- **What needs to be done**
Give back exactly the stretch of data below from the line holding "For every named" through the line holding "[facebook] (14, 64)", both ends included, and leave the remaining lines out.

Items from a data source:
------------------------

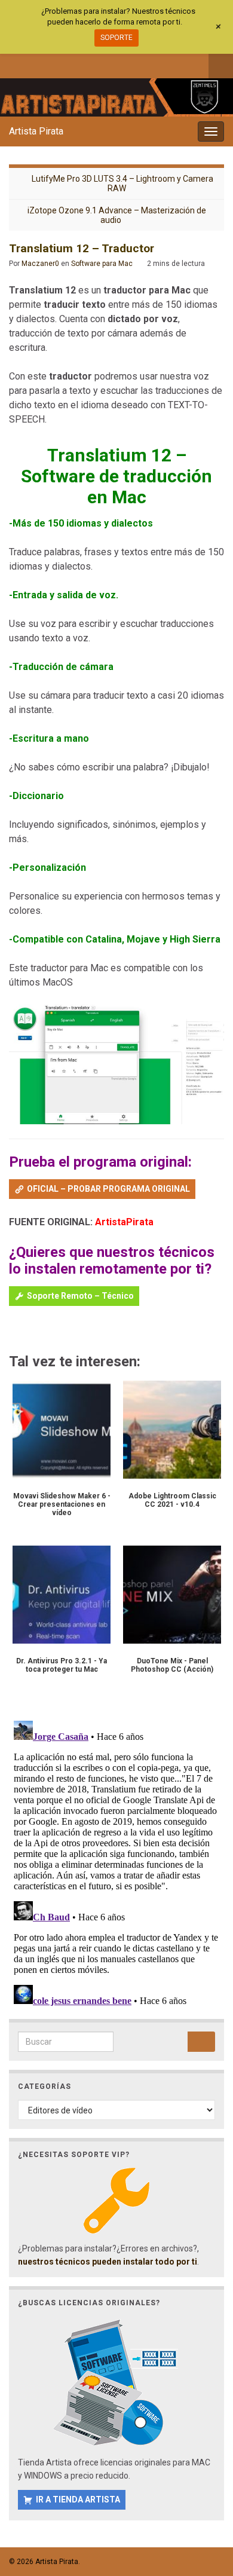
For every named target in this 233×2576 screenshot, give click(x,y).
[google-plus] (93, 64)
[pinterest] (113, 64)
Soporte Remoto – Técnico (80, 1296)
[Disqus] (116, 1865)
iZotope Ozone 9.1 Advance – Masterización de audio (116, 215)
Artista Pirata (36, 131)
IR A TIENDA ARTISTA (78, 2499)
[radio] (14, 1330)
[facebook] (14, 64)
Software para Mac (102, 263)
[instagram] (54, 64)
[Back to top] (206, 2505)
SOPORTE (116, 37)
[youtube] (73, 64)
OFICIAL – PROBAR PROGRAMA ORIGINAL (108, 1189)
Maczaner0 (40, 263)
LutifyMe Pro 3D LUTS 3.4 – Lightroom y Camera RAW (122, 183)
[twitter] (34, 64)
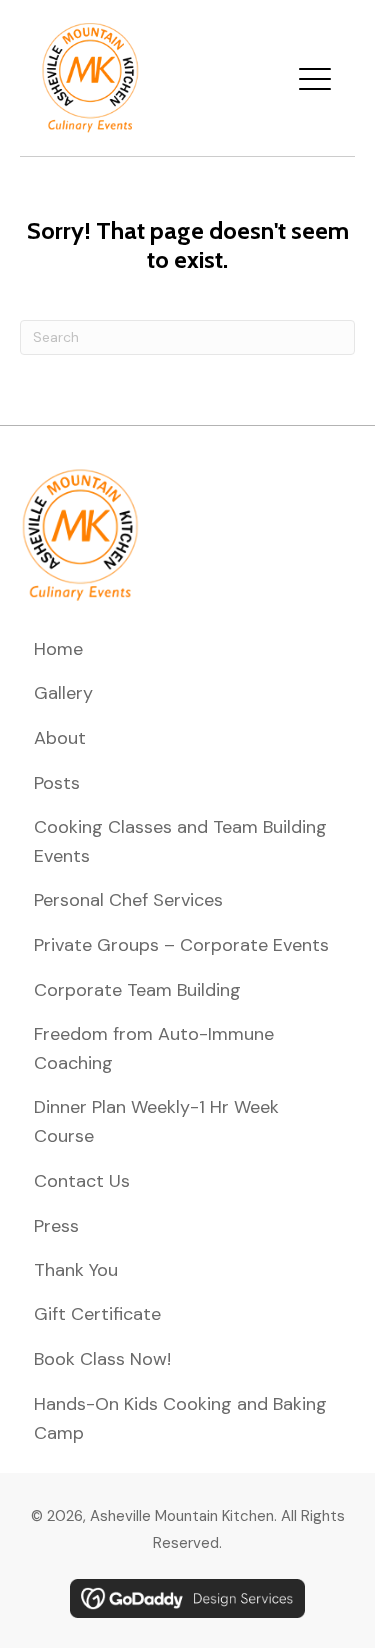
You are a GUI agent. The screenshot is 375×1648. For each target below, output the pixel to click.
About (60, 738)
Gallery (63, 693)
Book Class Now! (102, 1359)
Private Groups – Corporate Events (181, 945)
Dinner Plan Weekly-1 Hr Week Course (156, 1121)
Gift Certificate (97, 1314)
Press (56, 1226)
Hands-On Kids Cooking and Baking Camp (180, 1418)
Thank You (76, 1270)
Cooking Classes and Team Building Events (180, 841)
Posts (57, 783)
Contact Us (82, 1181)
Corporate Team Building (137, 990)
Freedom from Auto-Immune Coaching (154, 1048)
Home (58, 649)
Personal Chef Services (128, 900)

------------------------

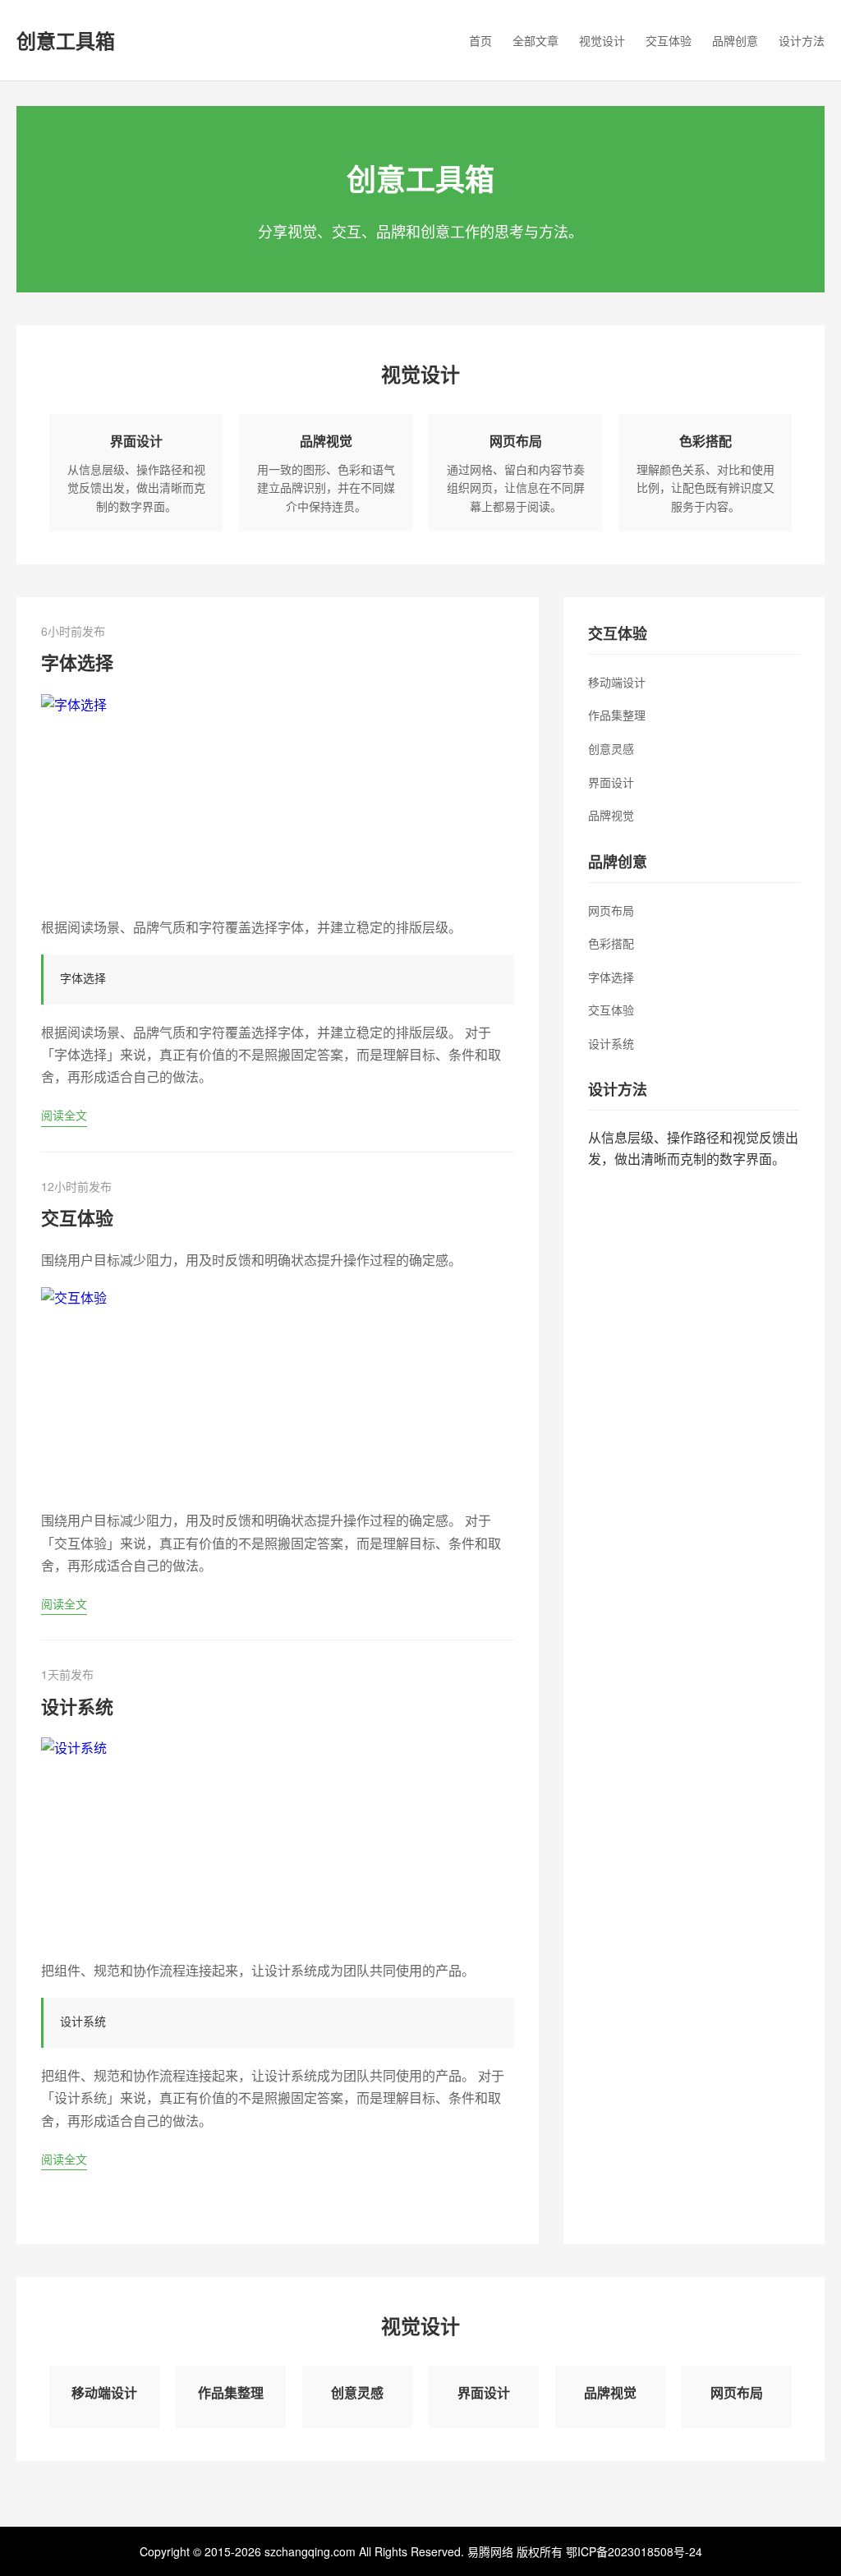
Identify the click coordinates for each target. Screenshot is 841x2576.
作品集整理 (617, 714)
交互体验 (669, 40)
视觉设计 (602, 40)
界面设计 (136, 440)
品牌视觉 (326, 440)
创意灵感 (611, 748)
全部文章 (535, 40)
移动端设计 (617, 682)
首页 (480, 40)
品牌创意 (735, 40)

------------------------

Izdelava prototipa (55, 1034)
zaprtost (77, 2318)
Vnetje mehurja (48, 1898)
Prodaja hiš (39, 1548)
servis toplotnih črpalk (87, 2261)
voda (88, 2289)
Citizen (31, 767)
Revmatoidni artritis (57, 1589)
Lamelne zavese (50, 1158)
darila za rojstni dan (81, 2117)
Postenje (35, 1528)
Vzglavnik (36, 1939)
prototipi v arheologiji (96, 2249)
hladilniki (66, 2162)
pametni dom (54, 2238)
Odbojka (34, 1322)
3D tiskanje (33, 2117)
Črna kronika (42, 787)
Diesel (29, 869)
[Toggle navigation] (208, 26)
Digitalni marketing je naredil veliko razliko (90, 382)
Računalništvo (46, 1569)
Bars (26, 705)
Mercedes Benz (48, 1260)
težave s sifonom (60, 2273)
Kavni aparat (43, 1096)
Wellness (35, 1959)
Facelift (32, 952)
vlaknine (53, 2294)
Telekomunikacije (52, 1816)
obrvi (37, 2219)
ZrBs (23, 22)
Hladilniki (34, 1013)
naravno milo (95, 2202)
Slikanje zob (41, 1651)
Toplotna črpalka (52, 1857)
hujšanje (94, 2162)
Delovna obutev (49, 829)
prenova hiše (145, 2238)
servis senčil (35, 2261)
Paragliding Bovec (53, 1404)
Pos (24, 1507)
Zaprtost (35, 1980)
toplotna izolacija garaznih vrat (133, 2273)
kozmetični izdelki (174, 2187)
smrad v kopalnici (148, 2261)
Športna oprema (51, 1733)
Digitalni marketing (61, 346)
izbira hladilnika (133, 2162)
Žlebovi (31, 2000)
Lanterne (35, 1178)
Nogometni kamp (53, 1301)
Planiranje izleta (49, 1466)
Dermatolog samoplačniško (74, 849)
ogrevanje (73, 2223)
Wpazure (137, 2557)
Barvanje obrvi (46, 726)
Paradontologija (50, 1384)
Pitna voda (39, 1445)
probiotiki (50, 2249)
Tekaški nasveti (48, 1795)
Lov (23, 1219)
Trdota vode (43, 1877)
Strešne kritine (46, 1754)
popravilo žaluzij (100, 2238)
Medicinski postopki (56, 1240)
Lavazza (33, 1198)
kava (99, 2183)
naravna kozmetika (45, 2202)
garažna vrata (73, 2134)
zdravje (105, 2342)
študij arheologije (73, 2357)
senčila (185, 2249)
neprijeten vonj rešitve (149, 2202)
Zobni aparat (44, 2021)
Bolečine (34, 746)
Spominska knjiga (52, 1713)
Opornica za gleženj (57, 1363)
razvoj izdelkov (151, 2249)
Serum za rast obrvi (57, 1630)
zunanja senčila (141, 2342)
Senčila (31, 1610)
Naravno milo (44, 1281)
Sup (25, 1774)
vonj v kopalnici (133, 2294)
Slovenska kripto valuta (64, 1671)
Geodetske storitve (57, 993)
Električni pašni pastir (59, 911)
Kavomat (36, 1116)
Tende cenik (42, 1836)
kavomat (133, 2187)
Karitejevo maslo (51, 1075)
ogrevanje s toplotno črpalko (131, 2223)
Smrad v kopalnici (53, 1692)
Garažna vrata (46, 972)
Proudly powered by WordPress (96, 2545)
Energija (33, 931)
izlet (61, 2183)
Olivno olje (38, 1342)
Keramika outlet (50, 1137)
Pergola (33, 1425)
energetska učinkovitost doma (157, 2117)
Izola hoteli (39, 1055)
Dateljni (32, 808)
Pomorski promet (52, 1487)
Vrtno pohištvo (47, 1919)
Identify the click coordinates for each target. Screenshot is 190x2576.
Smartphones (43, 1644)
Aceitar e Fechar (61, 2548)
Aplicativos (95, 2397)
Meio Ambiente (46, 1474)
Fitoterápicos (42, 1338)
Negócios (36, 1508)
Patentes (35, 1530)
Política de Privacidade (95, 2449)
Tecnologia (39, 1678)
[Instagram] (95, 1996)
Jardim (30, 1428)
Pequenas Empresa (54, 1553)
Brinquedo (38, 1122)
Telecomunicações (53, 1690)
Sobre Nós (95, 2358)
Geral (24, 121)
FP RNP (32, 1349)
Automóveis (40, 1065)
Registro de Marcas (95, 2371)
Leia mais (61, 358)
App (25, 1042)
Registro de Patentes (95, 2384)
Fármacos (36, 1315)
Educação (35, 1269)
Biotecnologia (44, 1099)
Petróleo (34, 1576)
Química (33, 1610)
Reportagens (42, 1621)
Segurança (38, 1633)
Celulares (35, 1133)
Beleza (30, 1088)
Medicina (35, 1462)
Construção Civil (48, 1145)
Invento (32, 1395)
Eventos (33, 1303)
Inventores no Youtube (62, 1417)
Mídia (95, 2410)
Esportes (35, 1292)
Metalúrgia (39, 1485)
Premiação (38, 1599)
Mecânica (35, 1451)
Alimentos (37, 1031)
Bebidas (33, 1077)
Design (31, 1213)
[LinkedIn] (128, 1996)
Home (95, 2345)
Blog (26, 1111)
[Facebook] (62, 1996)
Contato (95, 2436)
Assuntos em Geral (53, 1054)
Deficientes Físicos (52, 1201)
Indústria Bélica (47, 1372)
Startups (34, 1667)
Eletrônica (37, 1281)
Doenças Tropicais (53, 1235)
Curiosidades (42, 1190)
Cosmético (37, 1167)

------------------------

- **Solution to this problem**
For every named target in this 233×2576 screenshot, give click(x,y).
[google-plus] (93, 64)
[pinterest] (113, 64)
Soporte Remoto – Técnico (80, 1296)
[Disqus] (116, 1865)
iZotope Ozone 9.1 Advance – Masterización de audio (116, 215)
Artista Pirata (36, 131)
IR A TIENDA ARTISTA (78, 2499)
[radio] (14, 1330)
[facebook] (14, 64)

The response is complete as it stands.